Por José Sarney
Ao longo da História da Humanidade a casa — o espaço pessoal de uma família, fosse de pedra ou de couro, fixo ou móvel — sempre teve um caráter de refúgio, desde para o visitante, acolhido com o que se tinha de melhor, até à garantia de sua inviolabilidade. A Constituição acolheu esse princípio, estabelecendo que “a casa é asilo inviolável do indivíduo, ninguém nela podendo penetrar sem consentimento do morador”.
O que me levou a fazer política foi a ideia de que a sociedade só se sustenta — o Estado só é viável — se houver justiça social. Para isso eu sabia que tinha que conhecer a vida das pessoas mais humildes; e, graças a Deus, nunca me afastei delas. Testemunhei pessoalmente os seus problemas, desde a falta de trabalho para ter o pão de cada dia, até o problema de como sobreviver sem ele, o pão nosso — e é como um golpe no peito que ouço que 33 milhões de brasileiros estão passando fome.

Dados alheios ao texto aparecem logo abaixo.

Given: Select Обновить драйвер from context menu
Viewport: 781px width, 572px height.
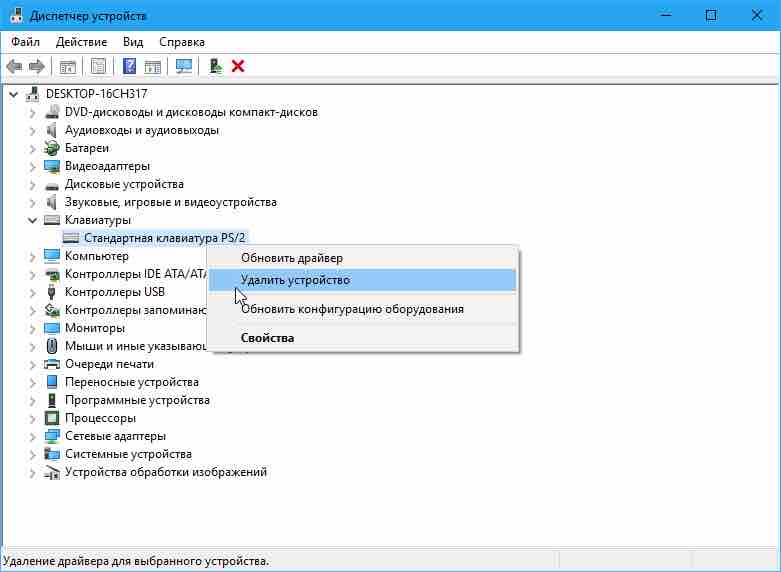Looking at the screenshot, I should point(291,258).
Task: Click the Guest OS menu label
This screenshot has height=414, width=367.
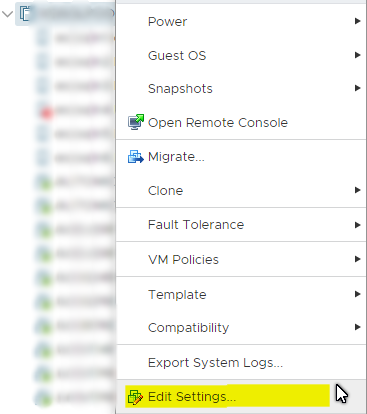Action: click(x=177, y=55)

Vi assim como era importante para os que tinham uma casa, muitas vezes minúscula, a segurança de ali poderem viver, se refugiar, se reunir, ser feliz ou sofrer junto aos seus. E a tragédia que era quando a perdiam, muitas vezes postos fora por dívidas reais ou presumidas.
Então, quando Presidente da República, instituí a regra da impenhorabilidade da casa própria, da residência da família. Acrescentei ainda como impenhoráveis salários, bens de trabalho e as pequenas propriedades autossustentáveis — uma lembrança dos Homestead Acts, que Lincoln e outros líderes americanos fizeram a partir de 1841, que subsistem hoje como um modo de vida em cumplicidade com a natureza.
Perdi a conta do número de vezes que alguém me agradeceu por ter evitado assim que perdesse seu bem de família. Tendo me mantido na política ainda por muitos anos, tive ocasião de defender o princípio com as armas da ação parlamentar, levantando a voz para evitar qualquer tentativa de regredirmos ao capitalismo selvagem.
Foi com enorme surpresa, por isso, que vi a notícia de que a Câmara dos Deputados aprovou, silenciosamente e de maneira inacreditável, projeto de lei — o PL 4188/21 — criando um “marco legal de garantia de empréstimos”, isto é, protegendo os que têm dinheiro para emprestar em detrimento dos que precisam do dinheiro para viver. Faltou aos deputados a sensibilidade de imaginar as repercussões para os mais pobres, sobretudo num momento tão difícil para nosso País.
Para tomar a casa das pessoas, o governo propôs que sejam criadas umas tais de “IGGs”, instituições gestoras de garantias, aumentando o difícil caminho para se chegar aos empréstimos sob o pretexto de dar maior segurança aos credores. A notícia da Agência Câmara descreve singelamente uma coisa tão feia: “Quanto ao único imóvel da família, o texto aprovado muda a lei sobre a impenhorabilidade de imóvel (Lei 8.009/90) para permitir essa penhora em qualquer situação na qual o imóvel foi dado como garantia real, independentemente da obrigação garantida ou da destinação dos recursos obtidos, mesmo quando a dívida for de terceiro (um pai garantindo uma dívida do filho com o único imóvel que possui).”
Debatendo uma dessas tentativas de acabar com a impenhorabilidade da casa própria, há alguns anos, lembrei o Sermão dos Peixes, feito pelo Padre Vieira. Ele diz aos peixes que eles têm um grande defeito, que é os peixes grandes comerem os pequenos. Se os pequenos comessem os grandes, bastava um grande para alimentar muitos pequenos. Mas, como o grande come os pequenos, milhares e milhares de pequenos são devorados pelos grandes.
Assim seria com essa lei, se fosse aprovada: com ela se beneficiariam os que penhoram casas, aqueles peixes grandes que comem os peixes pequenos. Tendo sido senador por 40 anos, apelo ao Senado que examine a gravidade do assunto, com confiança de que jamais deixará passar esse projeto, tão prejudicial ao nosso povo.